Posted by NEU_20113292 at 2013-03-06 15:03:50 on Problem 2165

枚举矩形的四个点再枚举矩形的两条竖边
此时一个点与一条竖边与x轴形成唯一一条直线
检验此直线是否通过所有矩形
以下是代码：
#include<stdio.h>
#include<string.h>
#include<math.h>
#include<iostream>
#define inf 1e-8
using namespace std;
int n;
struct rectangle//存储矩形
{
    double x,y;
    double m,n,z;
}data[105];
struct node//存储点与答案
{
    double x,y,z;
}data2[420],ans[105];
struct line//存储竖线
{
    double x,y,m,n,z;
}data3[210];
bool findl(node a,line b,node& temp)//寻找直线temp 若不存在返回false
{
    if(a.z==b.z)
    return false;
    temp.y=b.z*a.y/a.z;
    temp.z=b.z;temp.x=b.x;
    if(temp.y-b.y>-inf && temp.y-b.n<inf)return true;
    return false;
}
bool solve(node a,node b,rectangle c,node& temp)//解决直线是否与矩形相交 不相交返回false
{
    if(a.z==c.z)
    {temp=a;return true;}
    if(b.z==c.z)
------
» **待完成**
(A) 根据所给文段，为什么先枚举矩形的一个点、再枚举一条竖边，就能得到一条要检验的直线？
(B) 请将清单中从含有"The image size is (619, 370)."的那一行直到含有"the previous draw"的那一行（首尾两行都算在内）以JSON字符串列表的形式给出，每行一个字符串，略去空行，图片不要写进答案。
------
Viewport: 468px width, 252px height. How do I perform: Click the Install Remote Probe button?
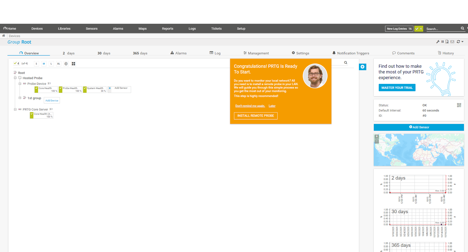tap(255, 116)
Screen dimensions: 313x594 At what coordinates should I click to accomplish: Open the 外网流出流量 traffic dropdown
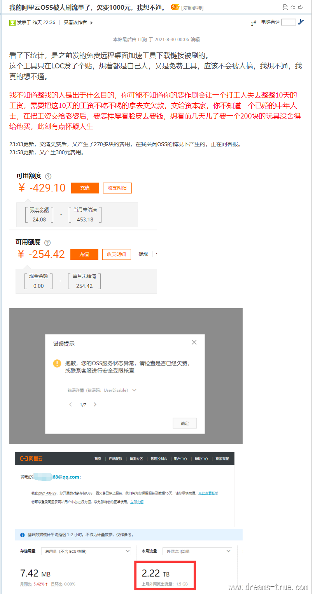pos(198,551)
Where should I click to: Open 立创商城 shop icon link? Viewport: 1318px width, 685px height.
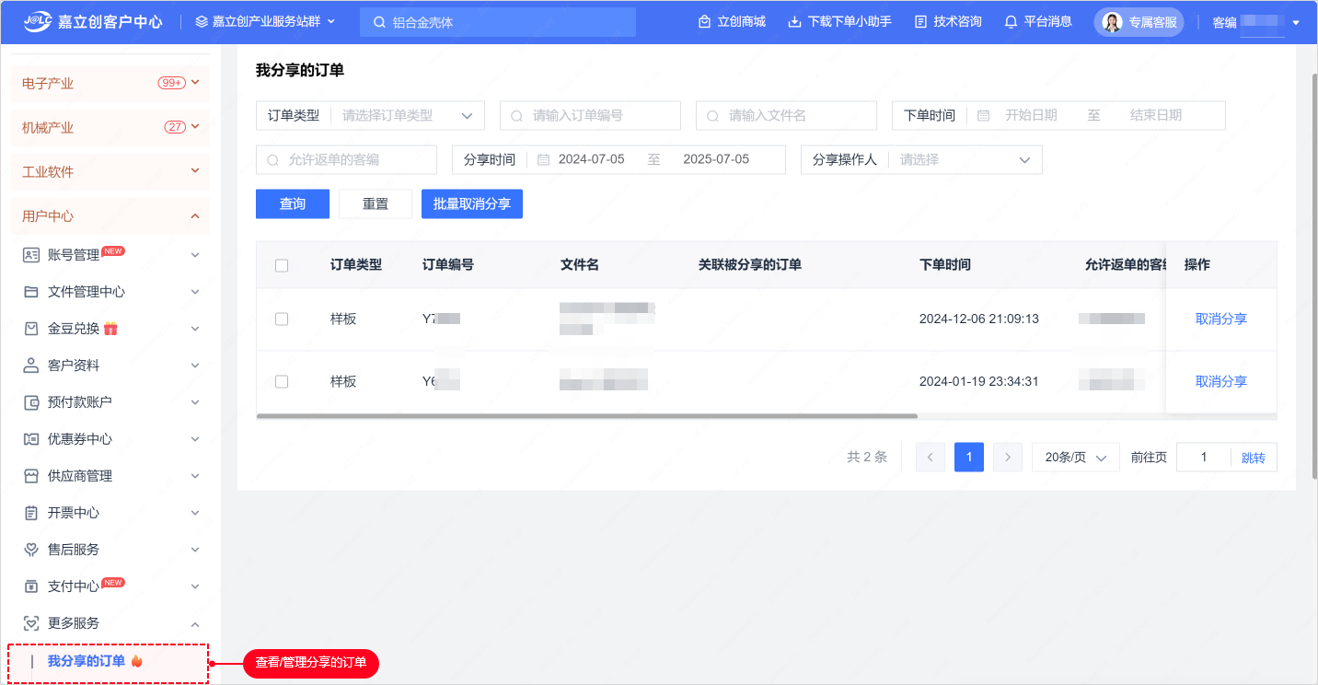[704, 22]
------
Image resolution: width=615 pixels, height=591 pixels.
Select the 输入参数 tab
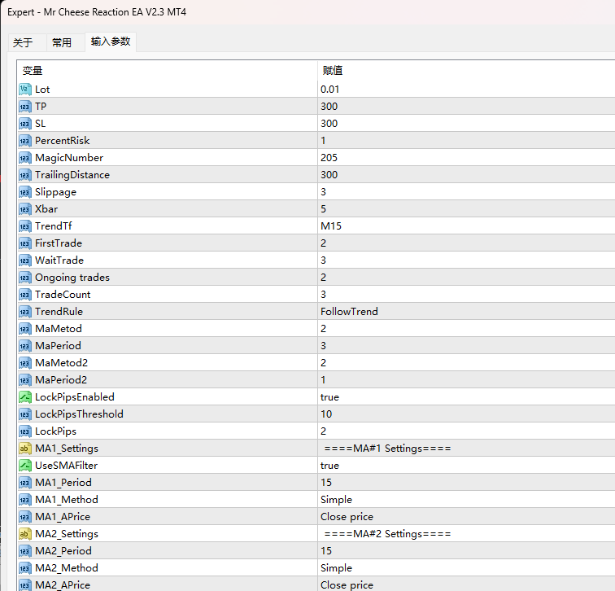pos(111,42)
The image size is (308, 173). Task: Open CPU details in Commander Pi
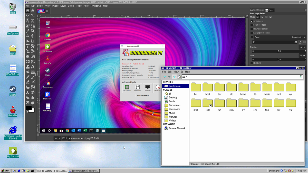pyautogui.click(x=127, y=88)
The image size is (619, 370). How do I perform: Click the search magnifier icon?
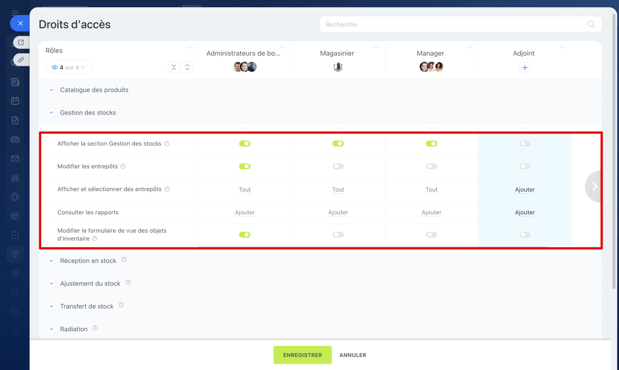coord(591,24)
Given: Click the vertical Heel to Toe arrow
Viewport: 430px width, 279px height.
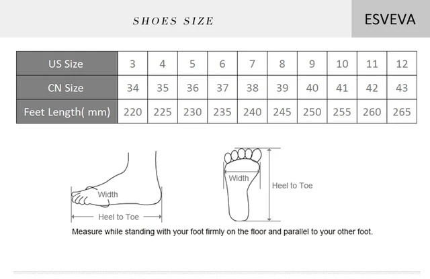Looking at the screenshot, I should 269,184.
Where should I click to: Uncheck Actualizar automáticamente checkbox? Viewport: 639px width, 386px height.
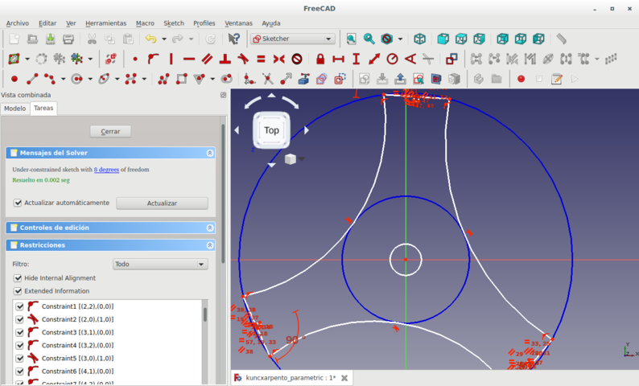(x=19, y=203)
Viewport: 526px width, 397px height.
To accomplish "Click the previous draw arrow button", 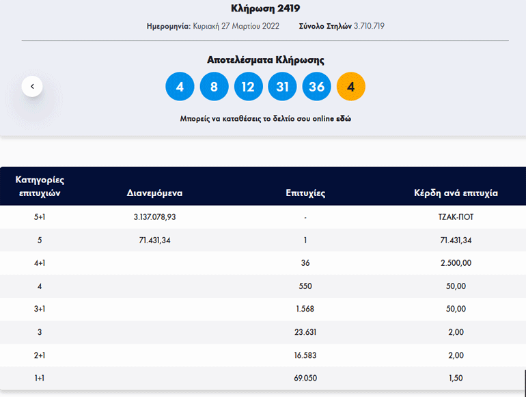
------
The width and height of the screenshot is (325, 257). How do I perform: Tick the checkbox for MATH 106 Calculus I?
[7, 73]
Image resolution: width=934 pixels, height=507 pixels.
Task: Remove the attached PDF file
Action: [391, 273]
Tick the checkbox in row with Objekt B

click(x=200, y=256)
------
» **问题解答**
(A) 因为此时一个点与一条竖边与x轴会形成唯一一条直线。得到这条直线后，再检验它是否通过所有矩形。

(B)
[
  "The image size is (619, 370). How do I perform: Click the search magnifier icon?",
  "coord(591,24)",
  "Given: Click the vertical Heel to Toe arrow",
  "Viewport: 430px width, 279px height.",
  "Looking at the screenshot, I should 269,184.",
  "Where should I click to: Uncheck Actualizar automáticamente checkbox? Viewport: 639px width, 386px height.",
  "(x=19, y=203)",
  "Viewport: 526px width, 397px height.",
  "To accomplish \"Click the previous draw arrow button\", "
]